John Snow Labs’ NLP library built on top of Apache Spark and Spark ML library. All its examples are provided in scala and python. Does it support java? If yes where can I find the related guides? If not is there any plan to support java?

Maziyar
  • 1,913
  • 2
  • 18
  • 37
Mahesha999
  • 22,693
  • 29
  • 116
  • 189
  • 1
    Scala is compatible with Java, sometimes - I'm looking at closures - it's not easy, but still possible – T. Gawęda Mar 23 '18 at 14:22
  • 1
    There are some Java specific classes in spark core api such as JavaRDD, JavaSparkContext. So I feel its not 100% compatible. Also there is an [open issue](https://github.com/JohnSnowLabs/spark-nlp/issues/31) raised on github tagged as "new feature". I guess its not possible. – Mahesha999 Mar 23 '18 at 17:42
  • 1
    JavaRDD returns Java List instead of Scala List. That is the difference ;) – T. Gawęda Mar 23 '18 at 17:47
  • 1
    Yes thats correct but I didnt get what u meant to say exactly. Does that menas Spark NLP is not yet supported with Java? – Mahesha999 Mar 23 '18 at 20:13
  • 2
    I don't know if it has dedicated API, if not you will have to use JavaConverters from Scala – T. Gawęda Mar 23 '18 at 21:12
  • It does not have a dedicated Java API - only Scala and Python. – Glennie Helles Sindholt Mar 27 '18 at 07:10
  • There is an example for Java: https://github.com/JohnSnowLabs/spark-nlp-workshop/tree/master/java/annotation Also, it is a good idea to follow this issue for Java documentation: https://github.com/JohnSnowLabs/spark-nlp/issues/576 – Maziyar Nov 11 '19 at 11:35

1 Answers1

2

In general, Scala libraries only need a dedicated Java API if their API (not the implementation) exposes functionality with no Java equivalent. Unfortunately, standard Scala function types are an example, at least until Scala 2.12 and Java 8. E.g. Spark makes a lot of use of ClassTags and implicits, which makes it hard to use directly from Java.

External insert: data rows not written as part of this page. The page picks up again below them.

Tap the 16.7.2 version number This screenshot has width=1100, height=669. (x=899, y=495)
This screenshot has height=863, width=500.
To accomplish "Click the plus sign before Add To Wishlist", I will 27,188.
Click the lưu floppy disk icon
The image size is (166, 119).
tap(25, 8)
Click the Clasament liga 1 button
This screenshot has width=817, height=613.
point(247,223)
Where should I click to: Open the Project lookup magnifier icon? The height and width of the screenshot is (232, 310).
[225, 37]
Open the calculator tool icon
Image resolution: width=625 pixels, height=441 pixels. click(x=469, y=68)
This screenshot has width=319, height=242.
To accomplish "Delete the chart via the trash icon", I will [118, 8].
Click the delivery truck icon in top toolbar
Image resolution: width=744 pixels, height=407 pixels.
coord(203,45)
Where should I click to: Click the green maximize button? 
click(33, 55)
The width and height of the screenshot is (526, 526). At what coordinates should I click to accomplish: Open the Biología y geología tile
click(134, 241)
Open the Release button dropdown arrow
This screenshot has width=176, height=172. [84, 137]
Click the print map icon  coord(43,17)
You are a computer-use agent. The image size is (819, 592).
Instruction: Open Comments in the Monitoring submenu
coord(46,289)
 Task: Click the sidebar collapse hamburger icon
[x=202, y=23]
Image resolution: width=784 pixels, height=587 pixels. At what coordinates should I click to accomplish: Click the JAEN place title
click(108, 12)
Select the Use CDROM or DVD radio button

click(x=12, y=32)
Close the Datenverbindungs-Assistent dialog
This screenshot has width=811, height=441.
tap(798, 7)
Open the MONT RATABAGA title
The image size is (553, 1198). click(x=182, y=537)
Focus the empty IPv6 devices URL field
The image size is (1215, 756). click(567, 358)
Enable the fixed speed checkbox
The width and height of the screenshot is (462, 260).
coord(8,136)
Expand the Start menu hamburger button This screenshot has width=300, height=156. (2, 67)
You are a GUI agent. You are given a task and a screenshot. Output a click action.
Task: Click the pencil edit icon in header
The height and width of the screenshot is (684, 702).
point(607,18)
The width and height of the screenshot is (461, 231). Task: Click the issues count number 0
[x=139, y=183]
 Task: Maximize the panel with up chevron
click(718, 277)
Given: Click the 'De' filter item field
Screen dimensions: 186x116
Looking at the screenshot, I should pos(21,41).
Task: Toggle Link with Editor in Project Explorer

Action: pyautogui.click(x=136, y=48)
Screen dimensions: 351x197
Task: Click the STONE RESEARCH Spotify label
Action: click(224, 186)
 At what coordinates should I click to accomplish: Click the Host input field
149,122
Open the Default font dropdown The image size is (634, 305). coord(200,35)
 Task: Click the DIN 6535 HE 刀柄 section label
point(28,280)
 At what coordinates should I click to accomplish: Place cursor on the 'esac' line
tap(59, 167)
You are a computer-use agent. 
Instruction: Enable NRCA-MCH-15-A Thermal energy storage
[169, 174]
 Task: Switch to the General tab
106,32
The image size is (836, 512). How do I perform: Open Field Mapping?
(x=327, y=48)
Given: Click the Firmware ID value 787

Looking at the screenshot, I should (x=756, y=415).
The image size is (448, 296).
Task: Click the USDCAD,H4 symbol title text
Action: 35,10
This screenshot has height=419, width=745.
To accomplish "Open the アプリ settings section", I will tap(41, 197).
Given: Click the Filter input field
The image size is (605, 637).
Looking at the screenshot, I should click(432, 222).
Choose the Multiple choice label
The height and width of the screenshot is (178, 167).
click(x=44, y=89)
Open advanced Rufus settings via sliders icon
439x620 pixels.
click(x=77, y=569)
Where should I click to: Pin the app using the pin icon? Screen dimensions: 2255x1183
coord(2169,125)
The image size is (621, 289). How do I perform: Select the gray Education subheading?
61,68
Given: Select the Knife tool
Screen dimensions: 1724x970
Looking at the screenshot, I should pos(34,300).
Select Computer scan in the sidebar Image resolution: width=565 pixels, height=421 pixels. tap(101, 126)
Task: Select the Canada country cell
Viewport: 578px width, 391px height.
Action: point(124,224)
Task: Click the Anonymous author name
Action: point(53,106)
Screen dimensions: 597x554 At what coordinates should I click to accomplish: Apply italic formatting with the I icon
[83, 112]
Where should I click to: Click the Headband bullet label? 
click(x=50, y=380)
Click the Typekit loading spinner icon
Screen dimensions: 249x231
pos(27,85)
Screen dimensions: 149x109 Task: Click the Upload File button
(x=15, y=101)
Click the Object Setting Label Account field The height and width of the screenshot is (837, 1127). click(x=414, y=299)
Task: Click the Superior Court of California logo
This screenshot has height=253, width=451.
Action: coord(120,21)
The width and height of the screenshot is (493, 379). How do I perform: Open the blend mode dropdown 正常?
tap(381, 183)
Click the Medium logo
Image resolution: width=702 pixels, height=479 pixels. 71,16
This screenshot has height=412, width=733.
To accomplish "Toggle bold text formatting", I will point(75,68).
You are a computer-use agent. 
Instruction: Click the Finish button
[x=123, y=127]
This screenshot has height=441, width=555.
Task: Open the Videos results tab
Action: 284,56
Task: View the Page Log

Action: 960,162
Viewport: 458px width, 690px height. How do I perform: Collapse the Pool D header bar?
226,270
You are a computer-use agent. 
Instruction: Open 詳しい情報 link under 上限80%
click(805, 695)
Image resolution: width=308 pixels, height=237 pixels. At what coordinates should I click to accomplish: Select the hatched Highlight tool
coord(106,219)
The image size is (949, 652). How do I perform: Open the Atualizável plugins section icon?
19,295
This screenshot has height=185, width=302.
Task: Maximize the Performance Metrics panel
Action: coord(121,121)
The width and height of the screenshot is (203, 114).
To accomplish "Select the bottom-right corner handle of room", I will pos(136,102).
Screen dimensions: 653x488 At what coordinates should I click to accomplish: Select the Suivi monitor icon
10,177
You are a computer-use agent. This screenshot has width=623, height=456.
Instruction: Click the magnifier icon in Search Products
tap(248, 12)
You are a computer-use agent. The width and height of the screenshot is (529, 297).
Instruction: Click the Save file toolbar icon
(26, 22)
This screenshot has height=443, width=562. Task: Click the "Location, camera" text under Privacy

But this library is based on Spark ML, which doesn't have a separate Java API, and from a quick look, doesn't seem to need one (at least for the new DataFrame-based API). You can see its examples in Java at https://spark.apache.org/docs/2.3.0/ml-pipeline.html.

So the NLP library just creates instances of Transformer, Pipeline and other Spark ML types, and the code for creating them is trivially translatable to Java. You just need to know that Array(...) corresponds to new T[] { ... } (where T is the type of arguments). From this it doesn't seem to need a Java API, even if it could benefit from giving examples in Java. Unfortunately, it doesn't appear to provide even a Scaladoc link so I could see whether there is something in the API which is problematic to use from Java.

Alexey Romanov
  • 167,066
  • 35
  • 309
  • 487